In treatment, you'll learn why you may be suffering from OCD, what maintains the problem, what the treatment entails, success rates, how to avoid roadblocks, and the need to commit to doing homework assignments. You will be informed and motivated throughout the course of therapy. The goal is not to eliminate the obsessions but to learn how to avoid engaging with them.

With Psychoeducation, you'll understand how the CBT techniques work and which ones are the most effective to treat OCD.

For example, you'll learn that when in vivo exposure is not possible, imaginal exposure is used. This is particularly relevant for those who have pure obsessions without rituals and fear becoming perpetrators of sexual abuse, of hitting or hurting someone or who fear to sin against God.

Exposure Therapy and Behavioural Experiments for OCD and pure O

Exposure Therapy and Behavioural Experiments

Exposure therapy may be in vivo or in imagination (imaginal exposure), and the goal is habituation. Clients face the feared situations, allowing information to be processed. In vivo exposure is when you are asked to do something you tend to avoid, for example, touching the doorknob, but you are required to do it for an extended period of time, over and over again, until no distress is experienced. Behavioural experiments are also used to gather evidence about the accuracy of your beliefs or predictions e.g., "if I don't ritualise, I will not be able to relax for the next 12 hours".

This type of exposure is carried out with a narrative you write detailing your worst fears, recorded on a tape, which you will be asked to listen to repeatedly each day until your level of distress decreases. For the treatment to be effective, the person must not use any mental rituals, avoidance, distraction, rationalisation, neutralisation, or reassurance-seeking while the exposure is taking place.

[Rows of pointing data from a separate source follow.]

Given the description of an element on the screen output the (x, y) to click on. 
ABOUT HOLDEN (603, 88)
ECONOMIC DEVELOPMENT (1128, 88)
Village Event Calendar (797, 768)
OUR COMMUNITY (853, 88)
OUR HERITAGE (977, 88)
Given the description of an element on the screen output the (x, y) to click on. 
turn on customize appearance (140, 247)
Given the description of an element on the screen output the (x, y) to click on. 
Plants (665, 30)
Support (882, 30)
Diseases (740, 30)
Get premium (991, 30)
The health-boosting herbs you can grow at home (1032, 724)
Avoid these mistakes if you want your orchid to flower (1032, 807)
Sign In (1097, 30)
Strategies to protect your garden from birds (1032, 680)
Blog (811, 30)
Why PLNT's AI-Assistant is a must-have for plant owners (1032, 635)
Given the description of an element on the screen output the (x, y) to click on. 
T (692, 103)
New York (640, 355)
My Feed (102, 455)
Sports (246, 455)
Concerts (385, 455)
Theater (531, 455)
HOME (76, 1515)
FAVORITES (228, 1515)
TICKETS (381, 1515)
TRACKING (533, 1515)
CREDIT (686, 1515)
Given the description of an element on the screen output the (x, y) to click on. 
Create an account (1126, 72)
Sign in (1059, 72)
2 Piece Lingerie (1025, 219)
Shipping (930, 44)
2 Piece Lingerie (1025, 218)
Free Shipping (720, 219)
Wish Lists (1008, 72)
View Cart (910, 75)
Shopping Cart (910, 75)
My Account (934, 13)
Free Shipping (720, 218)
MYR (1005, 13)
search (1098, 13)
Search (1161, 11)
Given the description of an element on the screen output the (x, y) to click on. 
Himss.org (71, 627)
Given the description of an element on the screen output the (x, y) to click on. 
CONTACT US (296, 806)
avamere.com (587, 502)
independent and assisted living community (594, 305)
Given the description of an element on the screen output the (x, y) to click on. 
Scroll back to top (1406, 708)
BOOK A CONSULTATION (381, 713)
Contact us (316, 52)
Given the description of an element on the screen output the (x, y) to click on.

Cognitive Restructuring for OCD and Pure OCD

Cognitive Restructuring

Cognitive restructuring, as another technique in CBT, allows you to modify your unhealthy beliefs about your OCD or their consequences. However, at Anapsys, we tend to offer behavioural therapy first in order to observe quick improvements at the beginning, but this will depend on the case. Cognitive restructuring is applied in order to address the interpretations which have not changed with exposure, e.g., your core beliefs, beliefs about the need to neutralise your obsessions, or the beliefs that are likely to lead to future relapse. If you are experiencing only pure obsessions (Pure O or Pure OCD), without rituals, cognitive therapy plays an important role on top of the use of behavioural interventions. In therapy, we'll help you identify and modify certain personal beliefs that maintain your obsessions and rituals or that block the course of treatment such as, "If I say this out loud, it proves that I'm a pervert," "If I don't obsess, that means I don't care about what I might do to my children," "If I feel the urge to hit my child, that means I will do it, and I will become a monster for doing it."

Response Prevention after the treatment for OCD

Response Prevention

Response prevention appeared in 1966 with Victor Meyer in the United Kingdom. Before that moment, the OCD prognosis was rather bleak. It was then observed that, for an OCD treatment to be effective, a combination of exposure and response prevention therapy was needed. Exposure alone is not enough to treat obsessions with compulsions. It must be implemented alongside response prevention, which means not only encouraging clients to refrain from performing rituals but also shunning any neutralisation, excessive reassurance-seeking behaviours, confession, rationalisation and analysis, excessive monitoring of groinal response, neutralising thoughts or images, etc.

Medication for OCD

Medication

Some drug therapies are effective in reducing obsessions. New antidepressants, such as the SRIs family (e.g., fluoxetine, paroxetine, sertraline, and fluoxetine) are all recommended for OCD. They have fewer side effects than the tricyclic antidepressants, which were once prescribed (e.g., imipramine or clomipramine). Approximately 50% of those seeking CBT therapy for OCD is taking some type of medication, which improves the efficacy of CBT, particularly when OCD is accompanied by severe depression.